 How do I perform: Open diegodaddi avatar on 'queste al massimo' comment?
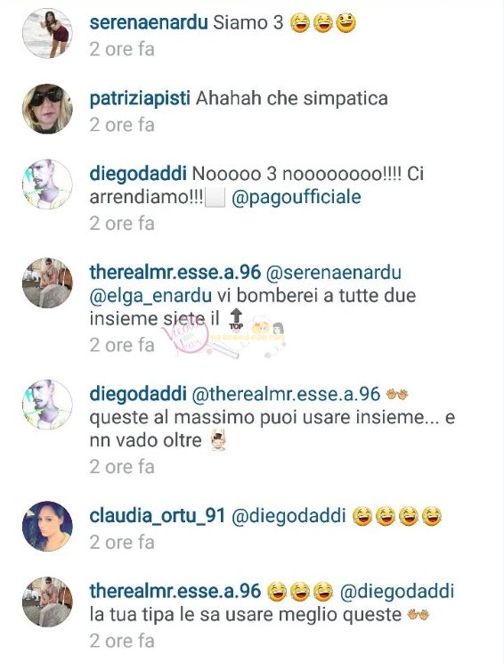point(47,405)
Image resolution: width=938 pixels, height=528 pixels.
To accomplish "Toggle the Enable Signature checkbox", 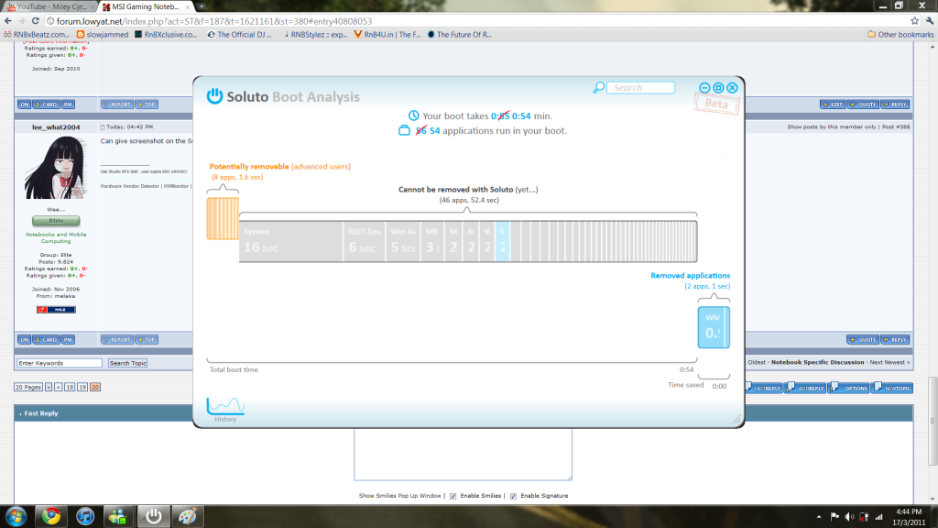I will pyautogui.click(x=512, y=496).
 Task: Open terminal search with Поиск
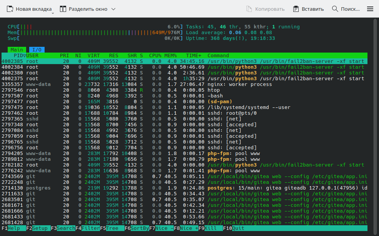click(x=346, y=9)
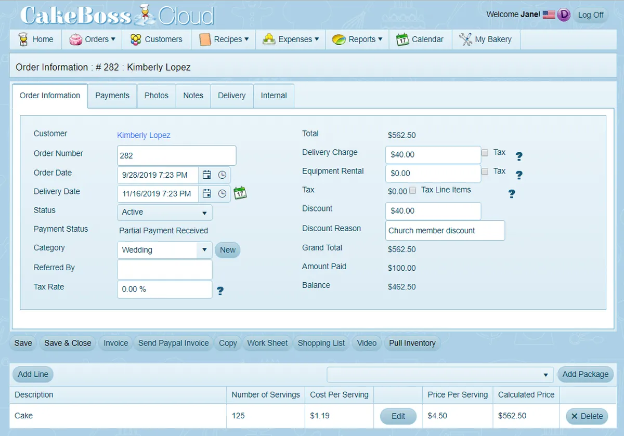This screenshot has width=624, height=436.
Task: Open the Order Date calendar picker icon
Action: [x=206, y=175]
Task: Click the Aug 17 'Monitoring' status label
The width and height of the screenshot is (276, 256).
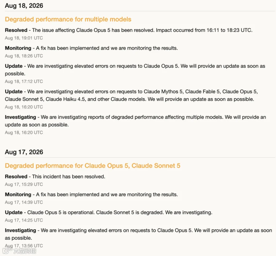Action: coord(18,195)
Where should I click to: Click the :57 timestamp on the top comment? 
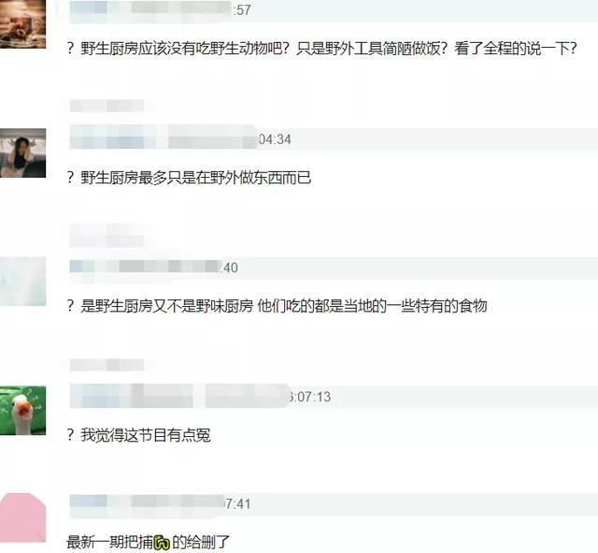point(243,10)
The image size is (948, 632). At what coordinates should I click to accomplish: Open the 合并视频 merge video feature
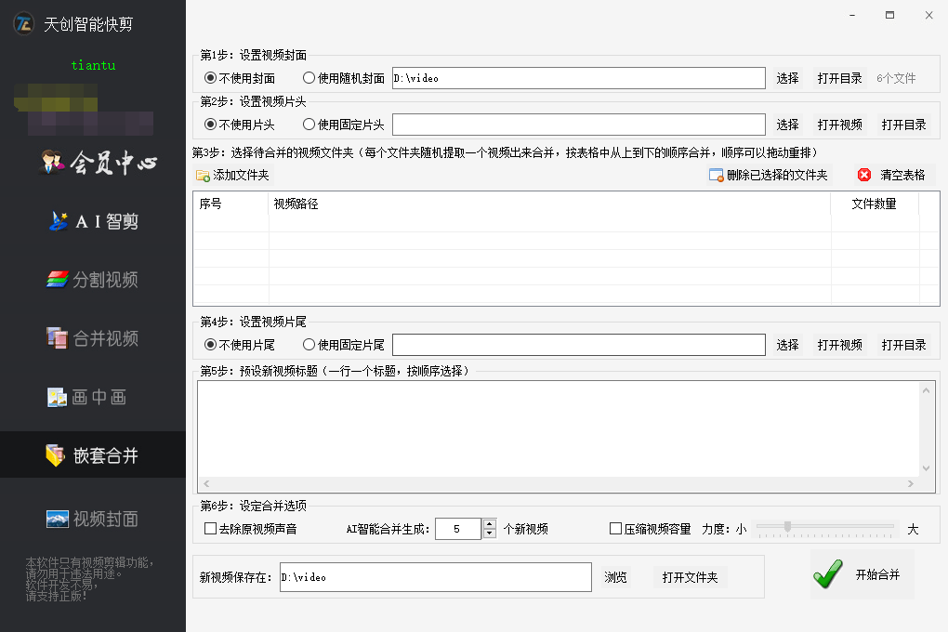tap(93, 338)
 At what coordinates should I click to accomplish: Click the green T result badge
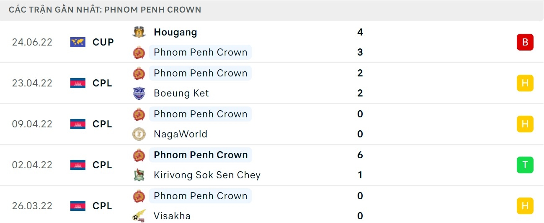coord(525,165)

★ ★ ★ ★

▶ **What is expected**
Give again, word for word, each line from the one holding "The width and" through the end of the entries, and leave out any picture.

▶ **Solved exercise**
The width and height of the screenshot is (276, 256).
Action: coord(18,195)
Where should I click to: Click the :57 timestamp on the top comment? 
point(243,10)
The image size is (948, 632). At what coordinates should I click to accomplish: Open the 合并视频 merge video feature
tap(93, 338)
 At what coordinates should I click to accomplish: Click the green T result badge
coord(525,165)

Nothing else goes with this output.